Legal tender signifies the notes and coins which are sufficient tender to discharge an obligation to pay money. It is critical to understand that notes and coins are a legal tender and not the only legal tender to discharge obligations. One consequence of this is that there is no Australian law against a business only accepting cash for goods and services or even refusing to accept cash for goods and services. A business can set its own commercial or trade terms to dictate the method of payment for goods and services. Accordingly, assuming Woolworths has adequately drafted its contract terms, Woolworths is probably lawfully refusing to accept notes and coins as legal tender for obligations or even refusing service on that basis.
Section 36(1) of the Reserve Bank Act 1959 (Cth) (RBA) states that “Australian notes are a legal tender throughout Australia” (our emphasis). Moreover, section 16 of the Currency Act 1965 (Cth) (CA) states that coins are legal tender for payment obligations up to limited amounts, but only if the coins are of current weight.
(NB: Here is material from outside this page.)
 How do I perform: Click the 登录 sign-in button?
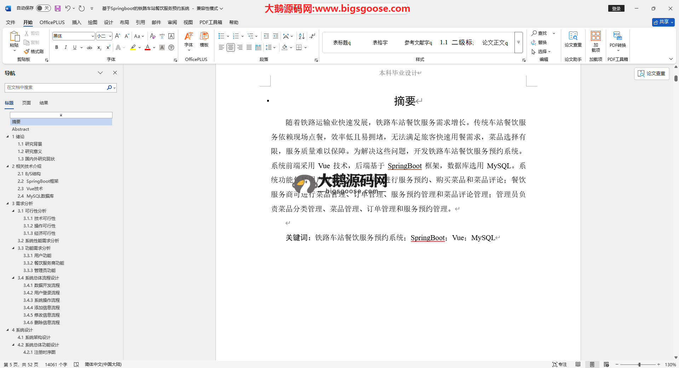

Assuming that a business is silent on the method of payment such that Australian notes and coins are a legal tender for those obligations, that business can still refuse to accept notes or coins as payment where a consumer wants to pay with: a statutorily prescribed excessive amount of coins; coins which weigh less than the statutory current weight; or damaged notes.
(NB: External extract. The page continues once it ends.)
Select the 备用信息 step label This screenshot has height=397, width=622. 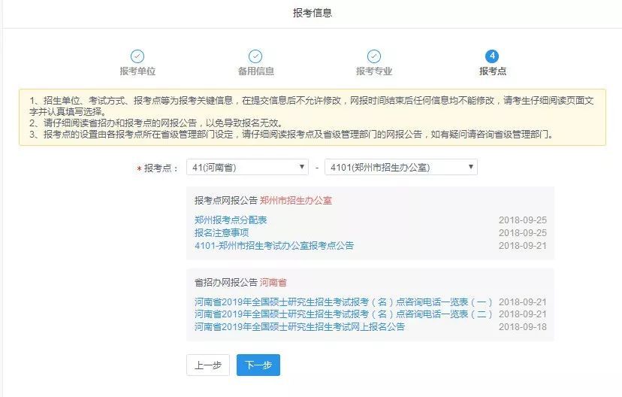(255, 71)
As a side note, despite the abundance of Australia’s natural resources, there is a general prohibition on the making or issuing of silver, gold, bronze, nickel, copper or any other material as a token of money or purporting that its holder can demand the amount denoted: see section 22 of the CA; Duranol Co Pty Ltd v Glenvern Novelty Sweet Co  VR 542.
Theoretically, the current legislative regime described above means that Australian businesses can collectively push consumers towards a cashless economy, without any legislative intervention. This suggests that the extent to which Australia will become entirely cashless is subject to market forces. Given the historical trajectory in this regard, which has only been accelerated by COVID-19, it is likely that Australia will soon (lawfully) be an almost cashless society.